Endoscopy 2016; 48(S 01): E67-E68
DOI: 10.1055/s-0042-101855
Cases and Techniques Library (CTL)
© Georg Thieme Verlag KG Stuttgart · New York

“Underwater” endoscopic submucosal dissection: a novel technique for complete resection of a rectal neuroendocrine tumor

Shunsuke Yoshii
1   Department of Gastroenterology and Hepatology, Osaka University Graduate School of Medicine, Osaka, Japan
,
Yoshito Hayashi
1   Department of Gastroenterology and Hepatology, Osaka University Graduate School of Medicine, Osaka, Japan
,
Takahiro Matsui
2   Department of Pathology, Osaka University Graduate School of Medicine, Osaka, Japan
,
Kenji Aoi
1   Department of Gastroenterology and Hepatology, Osaka University Graduate School of Medicine, Osaka, Japan
,
Yoshiki Tsujii
1   Department of Gastroenterology and Hepatology, Osaka University Graduate School of Medicine, Osaka, Japan
,
Hideki Iijima
1   Department of Gastroenterology and Hepatology, Osaka University Graduate School of Medicine, Osaka, Japan
,
Tetsuo Takehara
1   Department of Gastroenterology and Hepatology, Osaka University Graduate School of Medicine, Osaka, Japan
› Author Affiliations
Further Information

Publication History

Publication Date:
18 February 2016 (online)

Many techniques for endoscopic resection of rectal neuroendocrine tumors (NETs) have been reported [1]. Among these, endoscopic submucosal dissection (ESD) has recently been applied [2]. Although ESD may have the advantage over conventional endoscopic mucosal resection of achieving a complete (R0) resection [3], the crush artifact caused by burn or coagulation from repeated exposure to electric current in this procedure cannot be avoided, and often results in non-R0 resection [4]. We present the case of a rectal NET resected using “underwater” ESD, a new method for complete resection without the creation of unnecessary burn artifacts ([Video 1]).


Quality:
“Underwater” endoscopic submucosal dissection of a rectal neuroendocrine tumor.

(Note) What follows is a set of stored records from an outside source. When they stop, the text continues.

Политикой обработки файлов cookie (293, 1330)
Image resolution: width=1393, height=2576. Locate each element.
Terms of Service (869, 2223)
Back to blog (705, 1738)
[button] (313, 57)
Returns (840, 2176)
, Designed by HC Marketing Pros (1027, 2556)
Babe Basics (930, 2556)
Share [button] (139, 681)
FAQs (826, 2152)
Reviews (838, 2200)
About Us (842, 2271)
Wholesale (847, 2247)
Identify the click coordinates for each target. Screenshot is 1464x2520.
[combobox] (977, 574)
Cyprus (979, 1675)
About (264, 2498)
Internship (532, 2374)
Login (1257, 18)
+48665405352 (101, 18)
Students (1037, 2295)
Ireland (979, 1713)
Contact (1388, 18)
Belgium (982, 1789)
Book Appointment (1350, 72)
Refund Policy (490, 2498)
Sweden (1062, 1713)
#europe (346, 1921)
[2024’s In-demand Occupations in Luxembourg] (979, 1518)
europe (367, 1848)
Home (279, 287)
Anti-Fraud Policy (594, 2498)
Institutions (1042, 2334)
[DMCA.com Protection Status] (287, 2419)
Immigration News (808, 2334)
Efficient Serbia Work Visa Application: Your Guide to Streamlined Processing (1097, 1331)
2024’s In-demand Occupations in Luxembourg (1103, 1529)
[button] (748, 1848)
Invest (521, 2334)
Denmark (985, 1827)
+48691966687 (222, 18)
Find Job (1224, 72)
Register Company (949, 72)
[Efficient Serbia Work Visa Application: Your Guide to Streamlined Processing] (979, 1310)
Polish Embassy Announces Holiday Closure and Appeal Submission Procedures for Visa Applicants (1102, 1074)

A 73-year-old man was diagnosed with a distal rectal NET by colonoscopy ([Fig. 1]). Endoscopic ultrasonography revealed that the tumor had invaded the deep submucosa, and that the submucosal margin between the tumor and the muscle layer was narrow and might be insufficient for R0 resection using the conventional endoscopic technique ([Fig. 2]).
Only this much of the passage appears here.